Sénégal : la fracture entre Diomaye Faye et Sonko plonge la jeunesse dans le doute
Sénégal : la fracture entre Diomaye Faye et Sonko plonge la jeunesse dans le doute

La composition du nouveau gouvernement sénégalais a été dévoilée hier. Pourtant, aucun membre du parti Pastef-Les Patriotes, dirigé par Ousmane Sonko, n’y figure. Quelques heures plus tôt, ce dernier avait clairement annoncé que son parti ne participerait pas à cette formation.
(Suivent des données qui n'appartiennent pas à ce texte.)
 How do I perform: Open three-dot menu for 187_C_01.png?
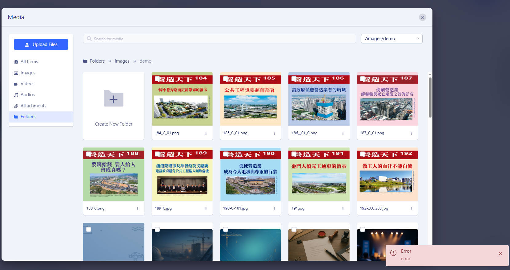tap(411, 133)
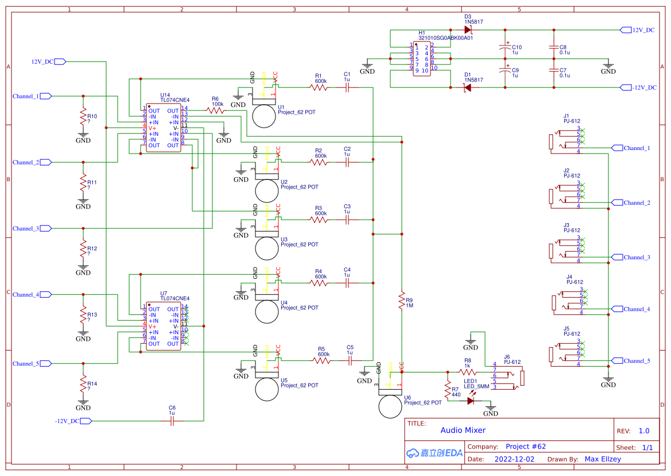Click the R9 1M resistor

click(402, 302)
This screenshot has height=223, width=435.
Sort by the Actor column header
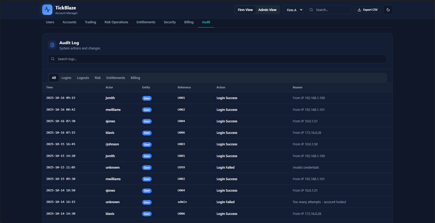pyautogui.click(x=109, y=87)
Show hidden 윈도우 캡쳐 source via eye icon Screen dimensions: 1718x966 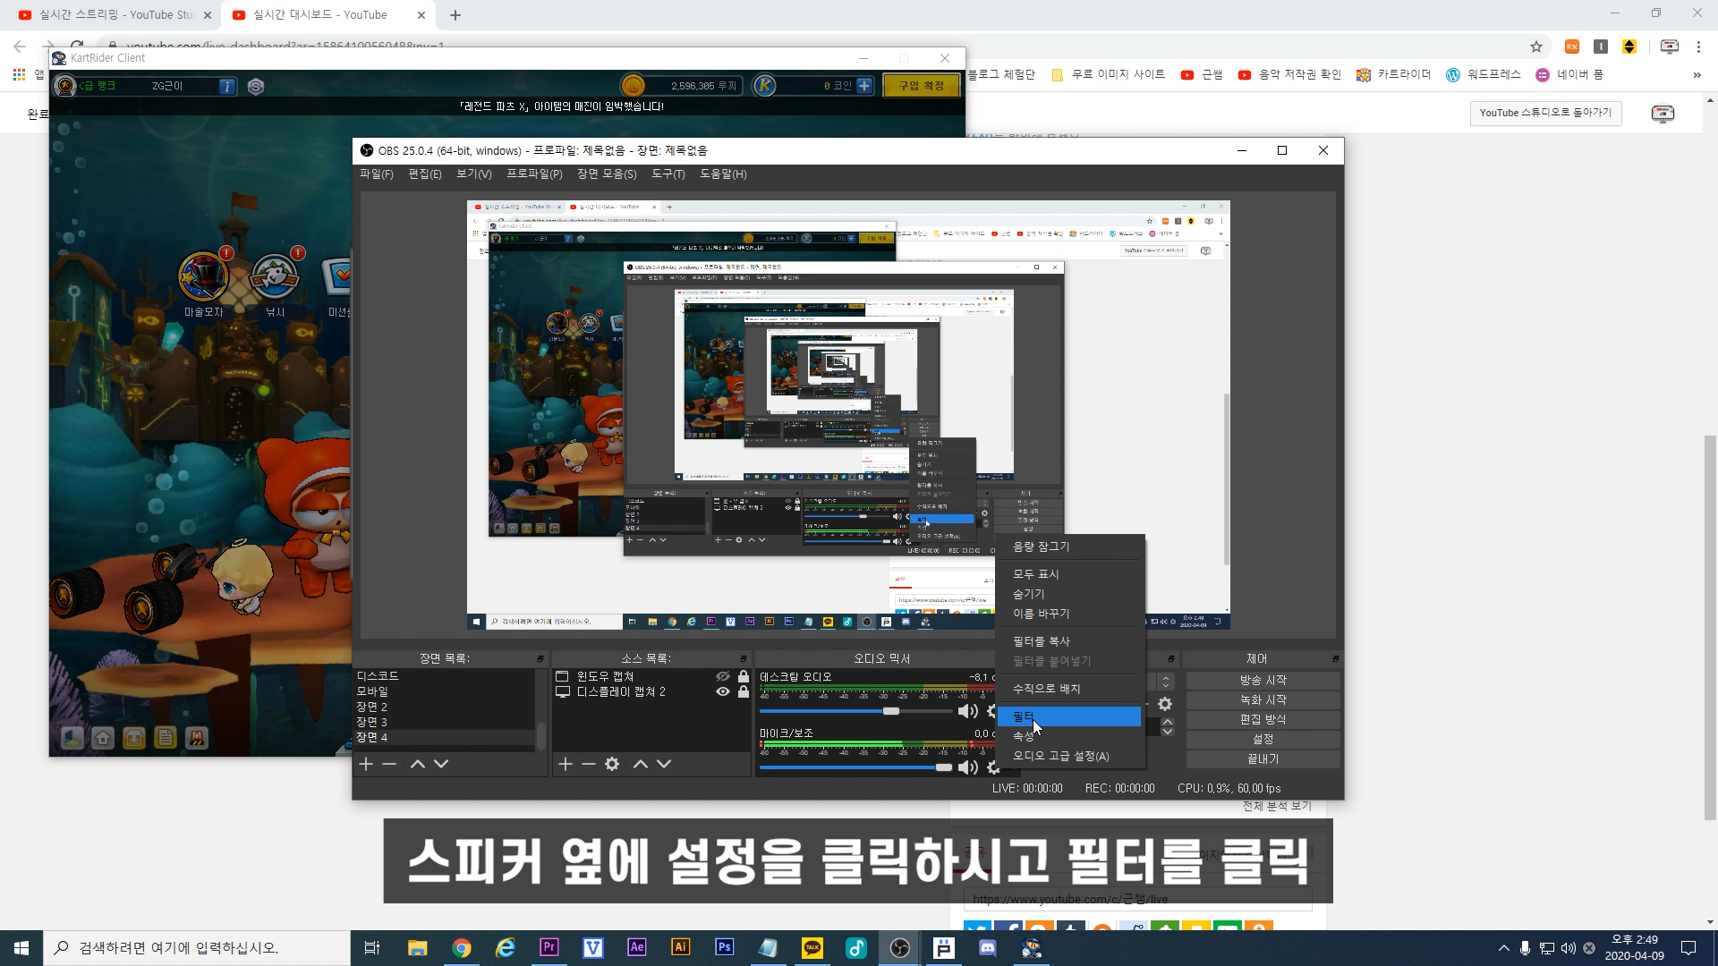[723, 677]
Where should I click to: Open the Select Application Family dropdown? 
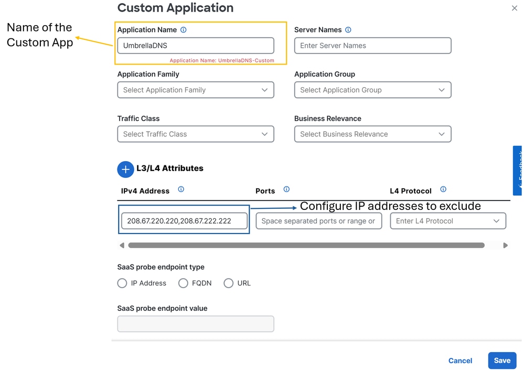195,90
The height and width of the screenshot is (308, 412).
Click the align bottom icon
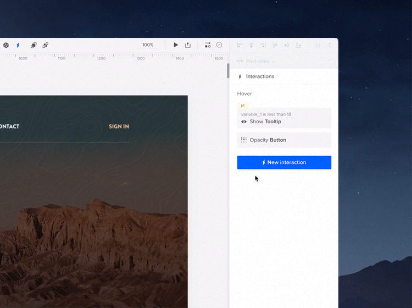tap(298, 45)
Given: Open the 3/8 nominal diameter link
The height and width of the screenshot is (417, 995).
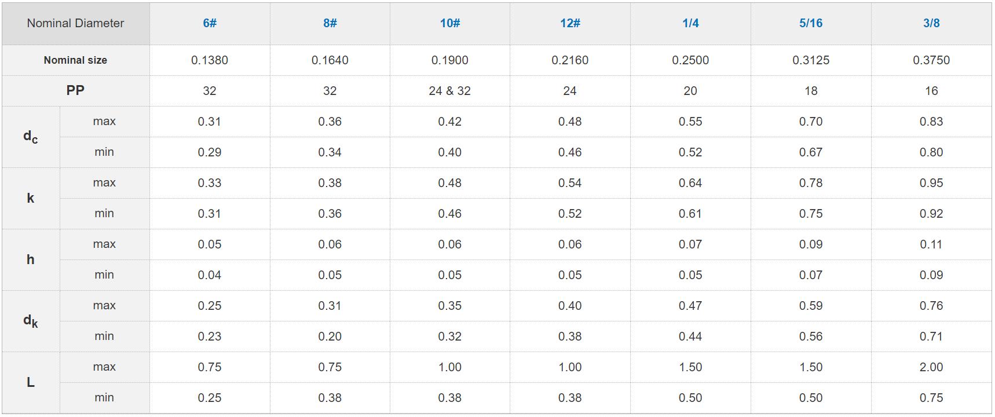Looking at the screenshot, I should click(931, 23).
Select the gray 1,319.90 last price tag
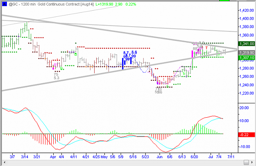 (x=246, y=52)
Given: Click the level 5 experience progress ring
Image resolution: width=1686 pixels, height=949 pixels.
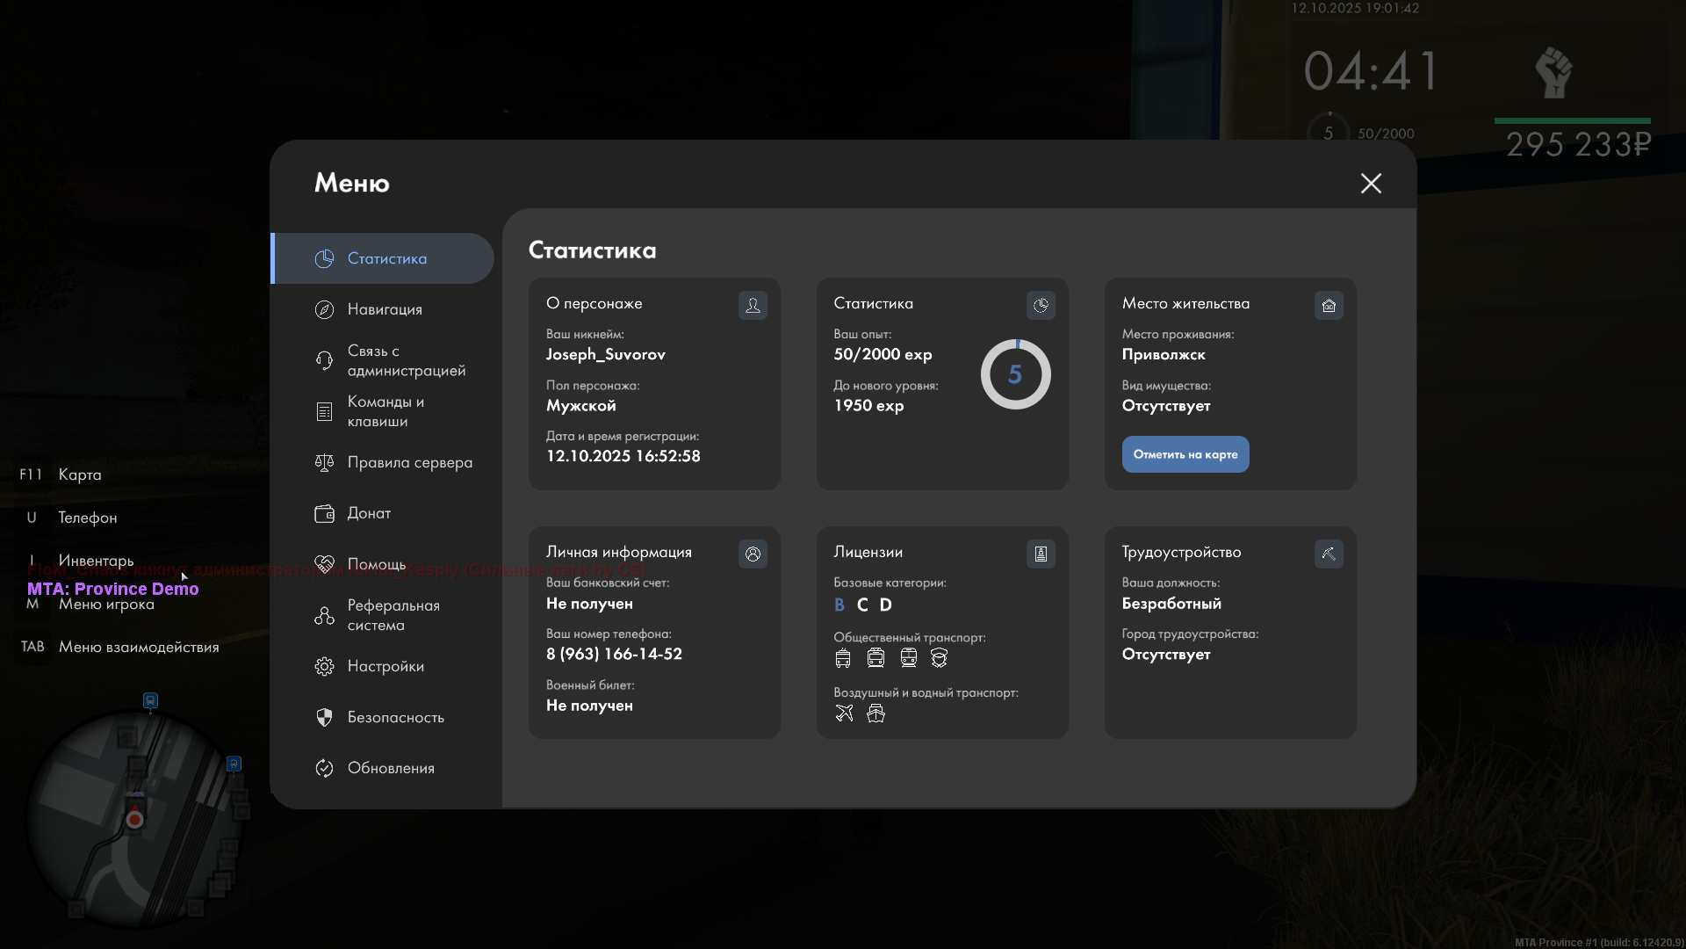Looking at the screenshot, I should [x=1015, y=374].
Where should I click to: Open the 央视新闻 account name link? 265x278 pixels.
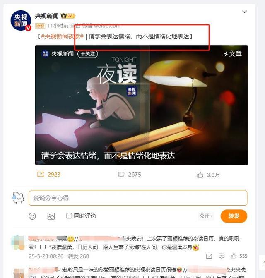pyautogui.click(x=47, y=16)
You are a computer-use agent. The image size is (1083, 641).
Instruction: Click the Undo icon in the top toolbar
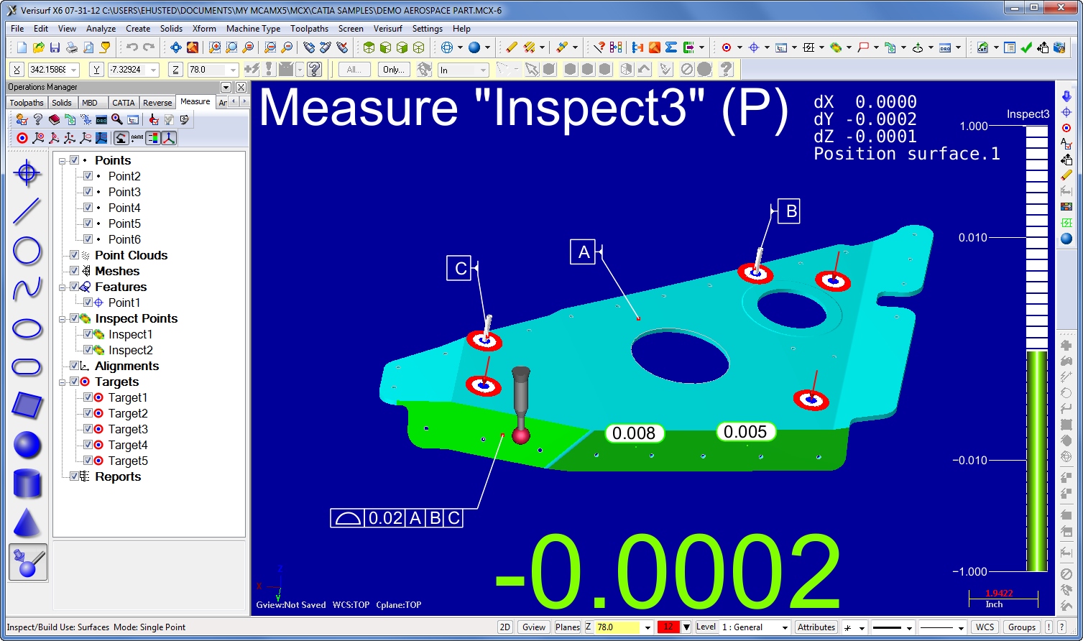tap(132, 47)
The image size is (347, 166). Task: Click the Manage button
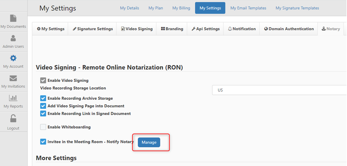[x=149, y=142]
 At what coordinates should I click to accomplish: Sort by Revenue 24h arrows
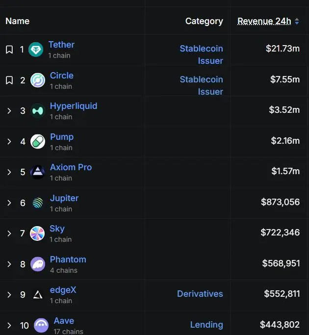point(297,21)
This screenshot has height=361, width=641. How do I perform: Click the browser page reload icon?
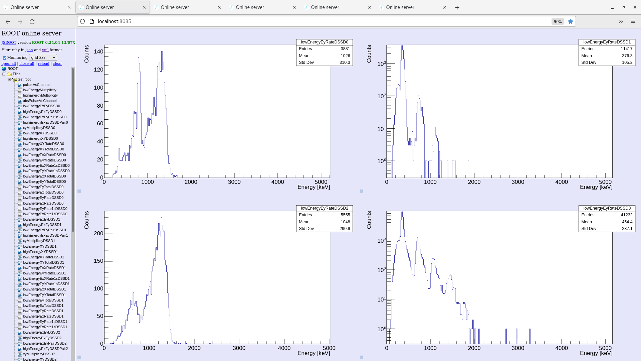[x=32, y=21]
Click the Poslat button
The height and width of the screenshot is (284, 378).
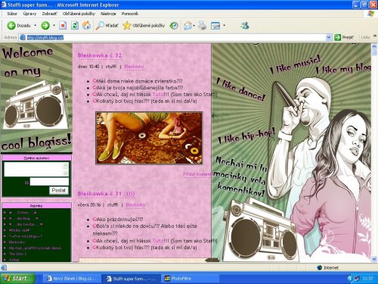tap(58, 190)
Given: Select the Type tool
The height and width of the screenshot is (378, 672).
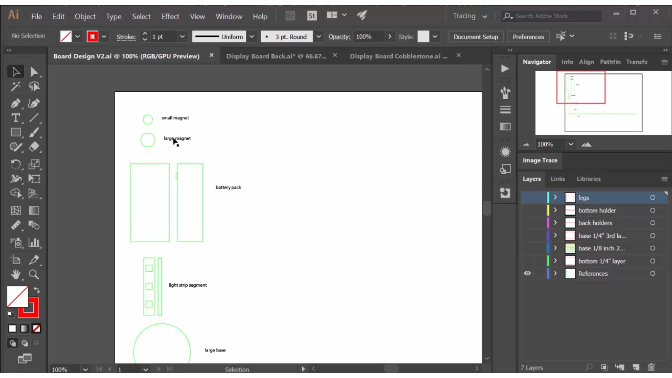Looking at the screenshot, I should click(16, 118).
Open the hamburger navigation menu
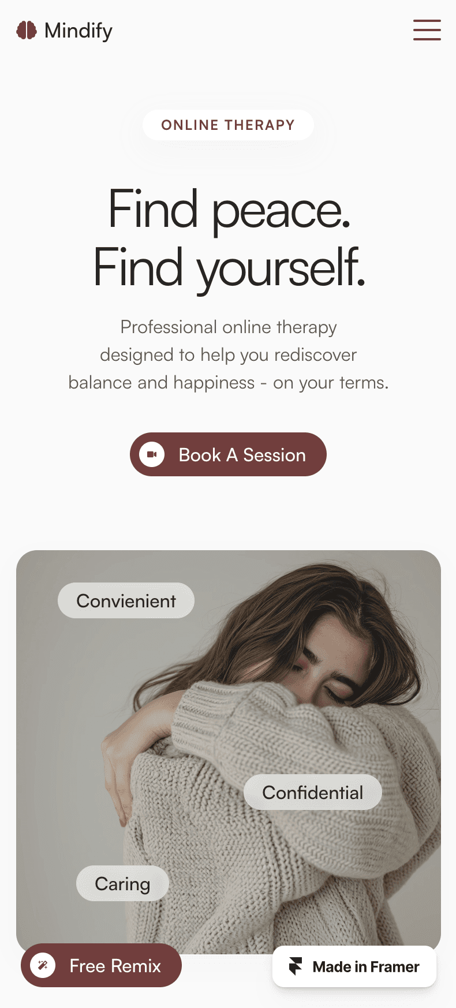The height and width of the screenshot is (1008, 456). tap(427, 30)
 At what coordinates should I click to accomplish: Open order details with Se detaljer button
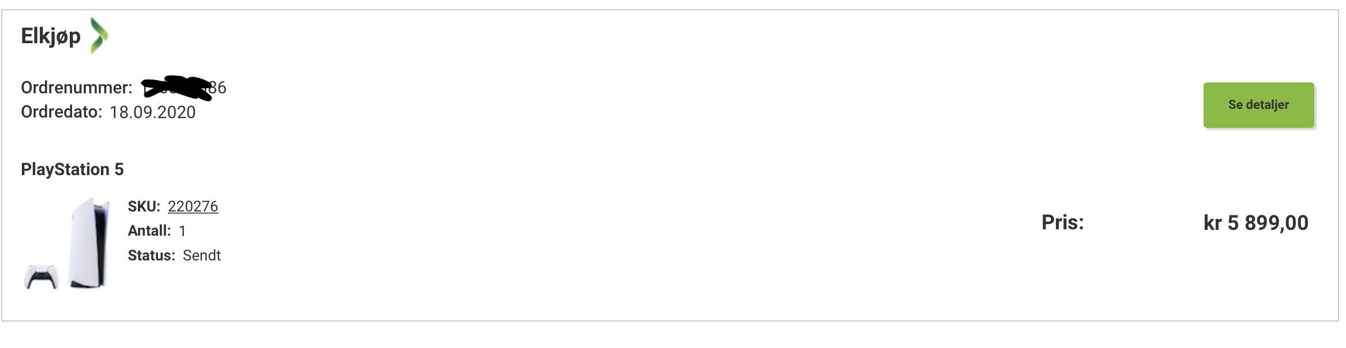[1258, 105]
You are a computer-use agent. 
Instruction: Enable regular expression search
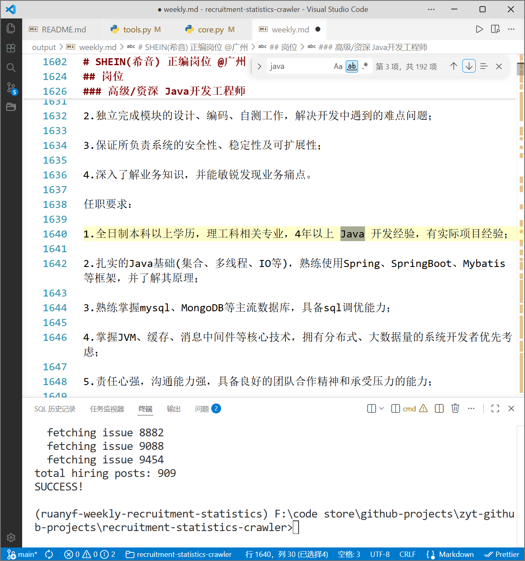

Cette exclusion marque un tournant décisif dans la relation entre Bassirou Diomaye Faye et Ousmane Sonko, transformant une alliance politique en rupture nette.
Chez les étudiants de l’Université Cheikh Anta Diop de Dakar, l’annonce a provoqué un vent de désillusion. Beaucoup peinent encore à accepter la fin du duo qui incarnait l’espoir d’un changement profond.
Une jeunesse en proie à l’incompréhension
Sous les arbres de la Faculté des Lettres, Amath Segnane révise ses cours. Comme des milliers de jeunes électeurs, il avait cru en la promesse portée par l’alliance entre Bassirou Diomaye Faye et Ousmane Sonko.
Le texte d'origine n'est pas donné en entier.